Moritz Grossmann was an excellent watchmaker and a manufacturer of note. He was also one of the few nineteenth century horologists who was a thoughtful and competent writer. His main work "Prize essay on the free lever escapement" is a classic. Grossmann, who was fluent in several languages, originally wrote it in English for the British Horological Society and then translated it himself into French and German.
"On the construction of a simple and mechanically perfect watch" is a superb analysis of watch design in the latter half of the nineteenth century. It was written in French in 1869, and later Grossmann revised this original essay, translated it into German and published it in 1880 together with "Über das reguliren der uhren mit tabellen". There were later printings in 1890, 1897 and 1903. The 1880 edition was reprinted in 1981.

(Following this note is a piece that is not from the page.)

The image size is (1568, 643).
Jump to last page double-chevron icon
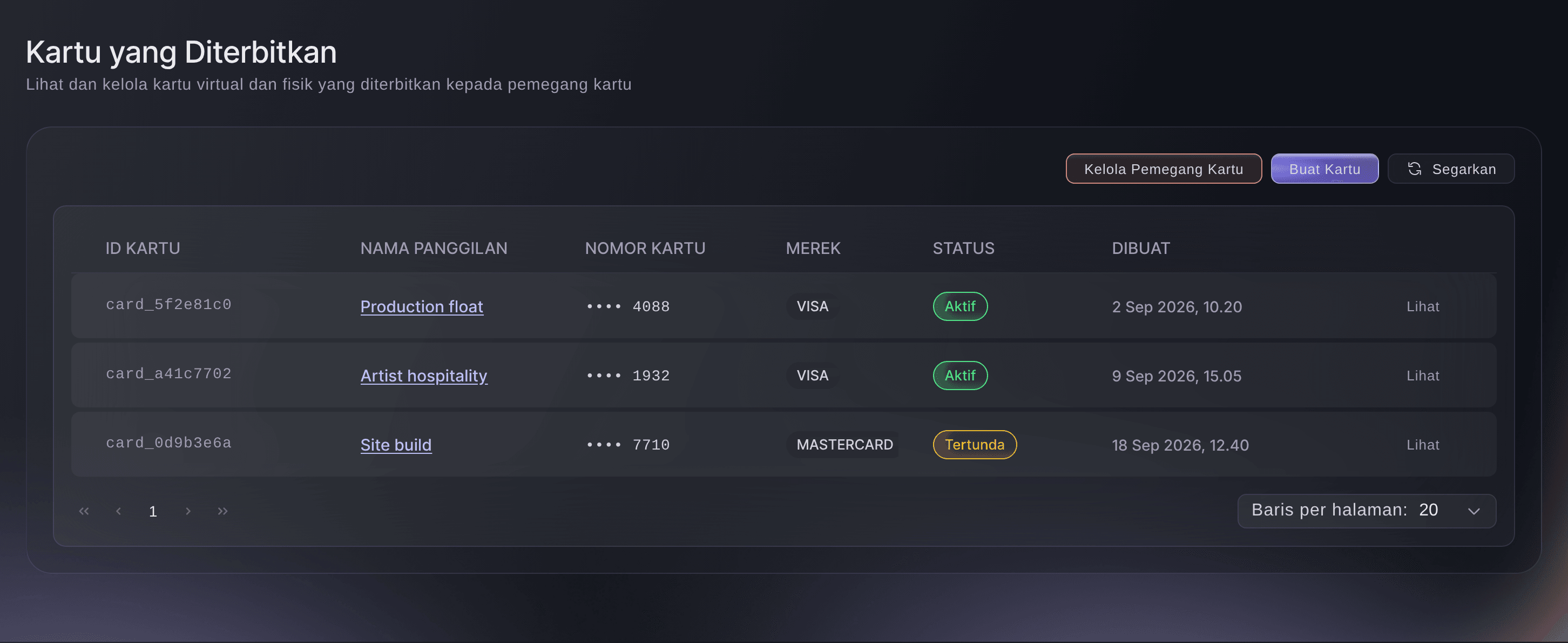coord(223,511)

In 1871 he was asked to translate the essay into English for the American Horological Journal, but I don't know if that translation was ever published. An English translation was produced in 1891 by Hazlitt and Walker in Chicago and this may be Grossmann's own 1871 translation, but it is extremely rare and I have not seen it. As a result, it almost impossible for English language readers to access this significant contribution to horological literature.
My translation is of Grossmann's 1880 revision. I was more concerned with expressing Grossmann's ideas than producing a literal translation and where I felt that the original could be advantageously re-expressed I have done so. Although Grossmann's writing is very clear, he sometimes used long and convoluted sentences. Consequently there were a few instances where I was not sure of his meaning and I have added some footnotes to his two original ones. However, most of the changes were simply to replace German technical terms by the corresponding English ones.
I am happy to receive feedback and suggestions for improvements. At the time of writing my contact address is email@example.com.
I would like to thank my brother Andrew who gave up part of a holiday to help me interpret the obscure passages, Systran which produced a rough draft and my Macintosh computer which successfully pretended to be a Windows 98 machine.
Kingston, January 2001.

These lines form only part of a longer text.